# Mobil 1 Full Syn



## Schlegs 200SX (Mar 19, 2003)

My two cents on Mobil 1:
While many people say it is a waste, they are probably true for most cars, but my Nissan seemed to take it well. No leaks so far and it is way smoother and powerful than before with dino oil. Anyone with a GA16 should switch imo. I did it at 90k and nothing is wrong with it yet


----------



## 200SushiX (Jul 12, 2002)

*Mobil 1 RULZ!* , but I'm just one vote  . I've heard
Royal Purple's good, but I'll stick with the Mobil 1 forever.


----------



## Token Moron (Mar 28, 2003)

i use mobil 1 full synthetic on my car........it runs good and is worth the extra dollar a bottle IMO

royal purple is supposed to be the best tho......it even frees up a couple of HP......but it sure is expensive.


----------



## McLaren F1 2003 (Jan 2, 2003)

mobil 1 is the shit


----------



## Schlegs 200SX (Mar 19, 2003)

true, i got alot of crap from local garage I take my car too, crap about how its a waste of cash, but when i do labor my self, its cheaper and more convienient than working around their schedules.
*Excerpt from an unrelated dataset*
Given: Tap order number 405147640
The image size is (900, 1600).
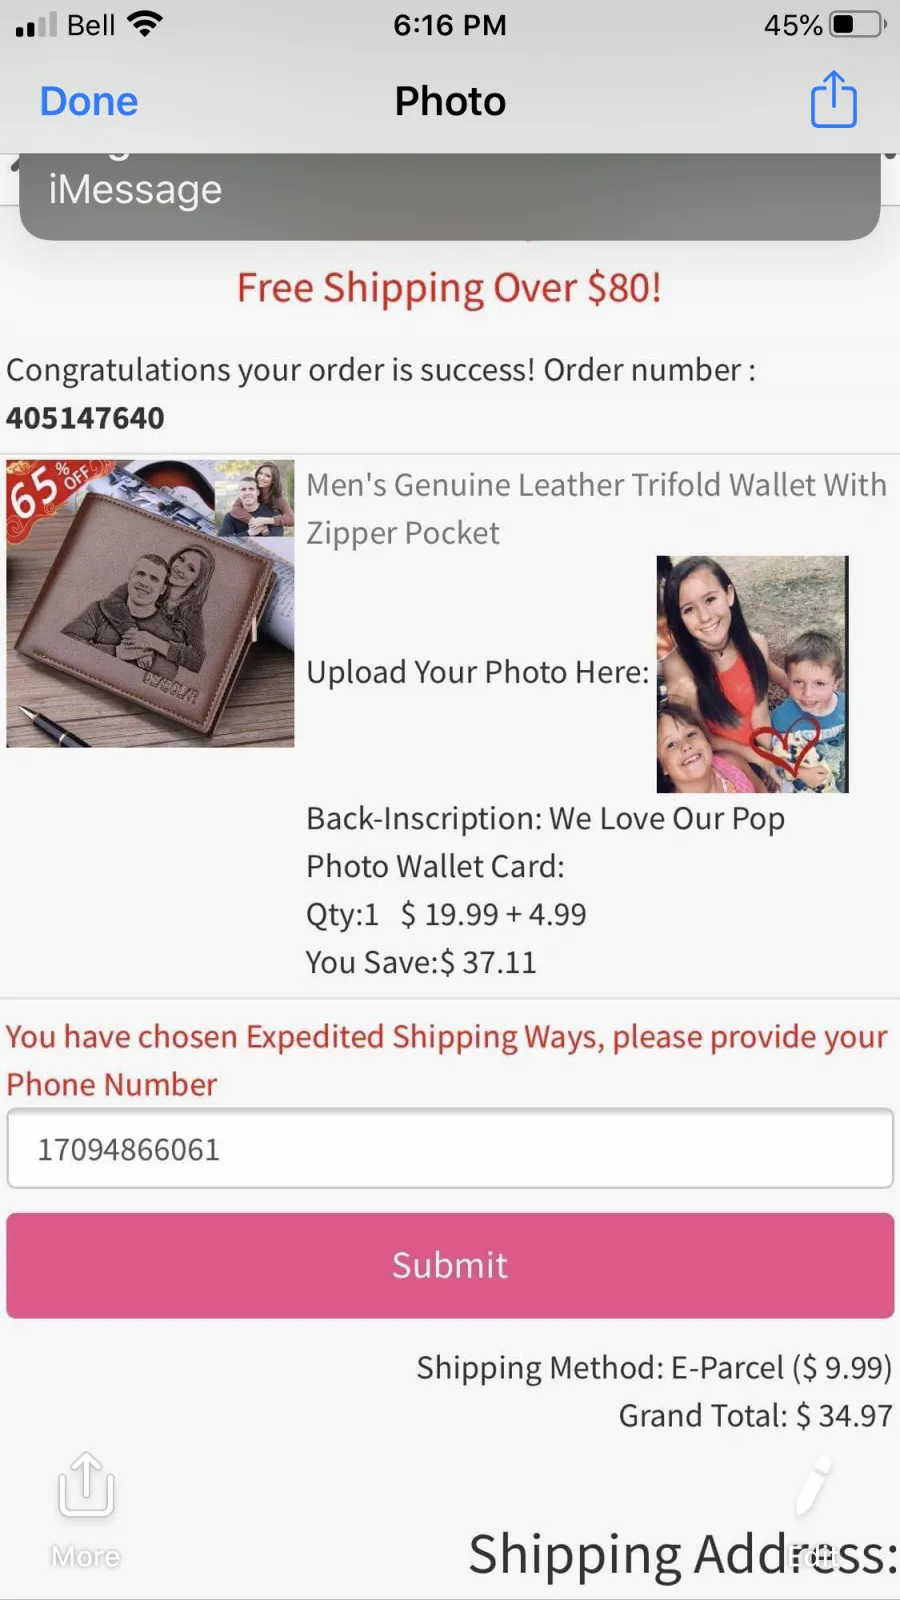Looking at the screenshot, I should pyautogui.click(x=85, y=418).
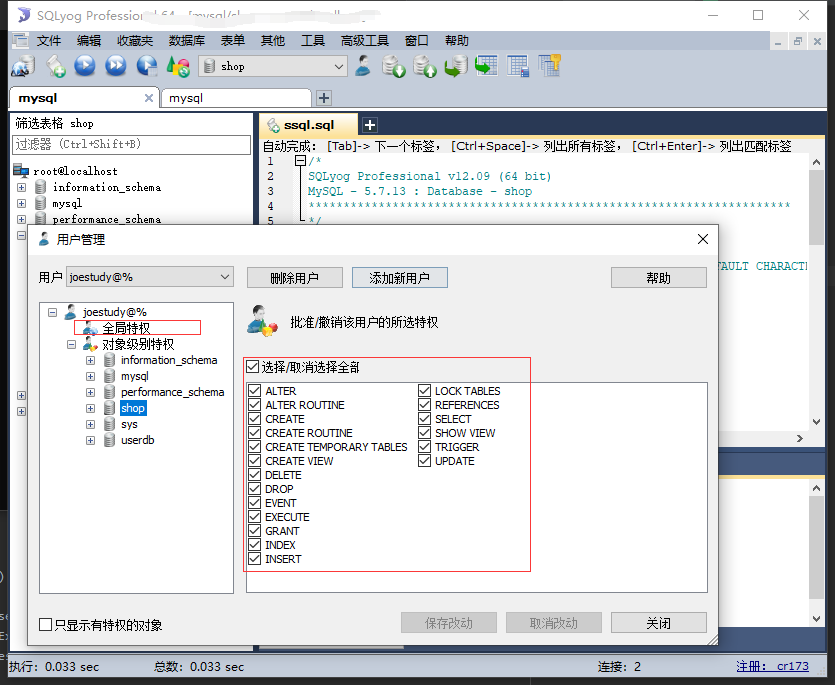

Unless I go broke, it will always get Mobil, it IS indeed some good shit.


----------



## sentrapower93 (May 11, 2002)

Been using Mobil 1 in my sentra since it was new, 122k miles now and doing just fine...


----------



## sno (Oct 4, 2002)

i started using mobil 1 since i started changing my own oil (about 2 1/2 years).


----------



## Centurion (Sep 5, 2002)

A Mobil1 DIY oil change is always cheaper that Jiffy Lube, etc.
So really it's a no brainer, IMO. But I definitely don't feel any performance increase or smoother idle and so forth. I did however get 42 MPG on the highway and with the A/C running so who knows.


----------



## Exalta (Jan 21, 2003)

Mobil 1 is the best for me...


----------



## Ratwayne (Oct 16, 2002)

Real good stuff for high revers. Most of us don`t need it though.


----------



## dry (Oct 21, 2002)

ummm, the regular mobil (1.50 a bottle) has been used on my car since it was new 1995, and now, 140k miles later, its still good... and mobil one is like 4.50, so thats 3 bucks a bottle, to me I'll save the cash, I mean my car is doing fine with the regular, I'm not driving a race car.


----------



## Estis Fatuus (Jul 17, 2003)

I tried to change my oil my slef the other day, but I couldn't get the damed oil filter off to be replaced. I had planned to use Mobile One (it was $6 for a pack of 6 bottles at the local Cosco). But after I drained the oil, I found the oil filter was just to damned hard for me to get off. So I had to take it to the local Valvolene place up the road, and they put the "high mileage" stuff in my car. Not quite sure if that's approprieate, considering how hard the car is driven.


----------



## HoloSkull (Jan 30, 2003)

my engine would be just a huge hunk of metal had it not been for mobile 1 full synth

only the best for my baby (without going to the extreme proportions)


----------



## 200SushiX (Jul 12, 2002)

Estis Fatuus said:


> *I tried to change my oil my slef the other day, but I couldn't get the damed oil filter off to be replaced. I had planned to use Mobile One (it was $6 for a pack of 6 bottles at the local Cosco). But after I drained the oil, I found the oil filter was just to damned hard for me to get off. So I had to take it to the local Valvolene place up the road, and they put the "high mileage" stuff in my car. Not quite sure if that's approprieate, considering how hard the car is driven. *


DAMN! A buck a quart! What a freakin' deal! Cost's me like 4.50,
(but it's only like 3 1/2 quarts). Anyway, it'd have to be like
$10.00 a quart before I even thought of switching..., also, I
had the same problem with my 200SX when I changed the oil,
(about a month ago). But, since the oil was still drip, drip,
dripping, I figured I'd just try and try again; I eventually got
that bitch off, (the space was too tight for the filter "wrench"
I use on the Honda, so I had to use my hand; bitch was too hot
at first; suggestion: [let it/the metal cool down/contract
before trying, next time, IMO]).


----------



## Eric Caral (Aug 27, 2003)

mobil 1 never lets me down...


----------



## LIUSPEED (May 29, 2002)

what do u guys use as in weight ( i think that what it called )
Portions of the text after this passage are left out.